Some Tesla models could be opened and started with a Bluetooth connection, absent a key fob or card, but others could not be.
This past week an app outage had caused some Tesla owners, who had been using their phones to access their cars, to be locked out of their vehicles, with the outage spanning several continents. The outage appeared to have started on Friday afternoon, and affected Tesla owners in North America, Europe, and Asia, with a number of owners taking to social media to complain. Owners reported seeing a "500 server error" message when trying to access the app.
A number of owners reached out to Elon Musk on Twitter to report the outage, with the CEO responding to some of them.
Access to the app was restored after several hours, with the server connection believed to have returned in all regions late on Friday US time.
Should be coming back online now. Looks like we may have accidentally increased verbosity of network traffic.
Apologies, we will take measures to ensure this doesn’t happen again.
— Elon Musk (@elonmusk) November 20, 2021
The automaker has not mentioned the cause of the app outage, and has not indicated just how many owners were affected by it. Among other functions, the Tesla app allows owners to open and start their vehicles, in addition to activating the Summon function and using various remote control features, such as setting the interior temperature, opening and closing windows, activating the horn, or engaging the Sentry Mode for extra security or the Valet Mode, which locks a number of interior functions.
"You can use your Tesla app to remotely start your car if you lose all of your Key Fobs and Key Cards. Replacement Key Fobs and Key Cards can also be paired to your car at your preferred Service Center," the automaker says.
However, what had been advertised as a contingency option in the event of lost keys or card may have become the primary mode for accessing the car for a percentage owners.

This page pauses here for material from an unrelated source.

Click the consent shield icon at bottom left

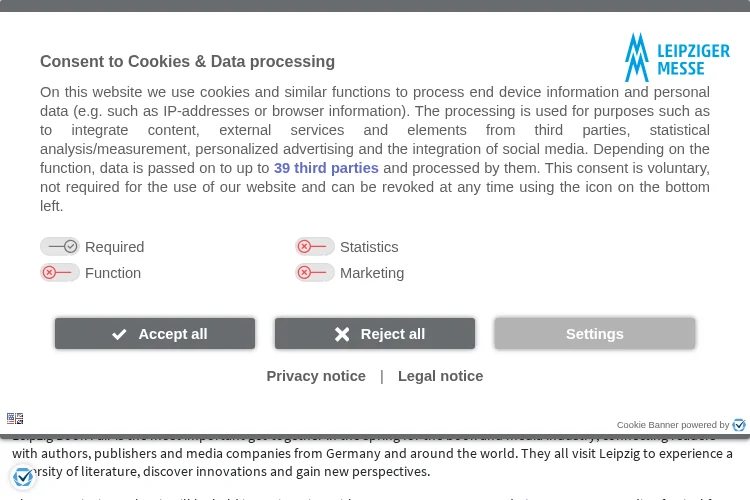(22, 477)
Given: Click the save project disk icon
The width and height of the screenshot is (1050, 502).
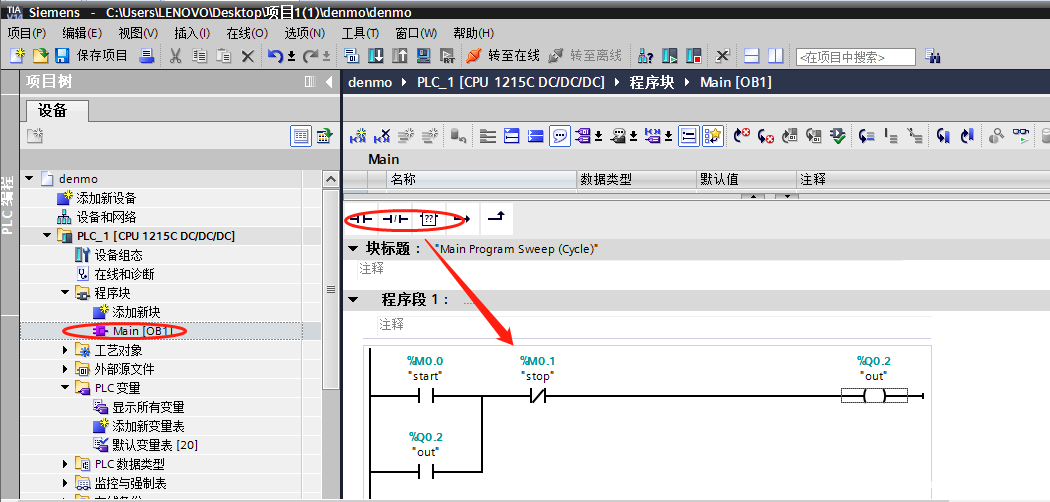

Thankfully, some drivers could still use the Bluetooth connection to access their cars, including Model 3 and Model Y owners, as the function does not rely on the app's connection to the server. Other Tesla vehicles, however, including older versions of the Model S and Model X, do not have the ability to use a Bluetooth connection to unlock the car. This subset of the owners affected by the outage is believed to have been the ones actually locked out of their cars.
While the outage itself was temporary and did not prevent a vast percentage of owners from being able to enter and start their cars, it does point to an industry-wide issue that is expected to grow in the coming years: loss of certain vehicle functions due to glitches in connectivity, or other software problems.
This issue is perhaps far less about getting into a Tesla and starting it, since owners are supposed to use their key fob or card, but rather the possibility of a sudden loss of features that could be dependent on a data connection to a server while the vehicle is in motion. As a number of automakers are mulling introducing features that one can subscribe to, including those that will be able to offer some level of autonomous driving, issues of data connectivity are likely to come up as more features are offered via in-car infotainment systems, including those related to actual driving. With the upcoming rollout of a number of Level 4 robotaxi services, seamless connectivity for remote vehicle monitoring will be at a premium. It's not too difficult to imagine a loss of telemetry from dozens of robotaxis operating in a city being a problem in the not too distant future.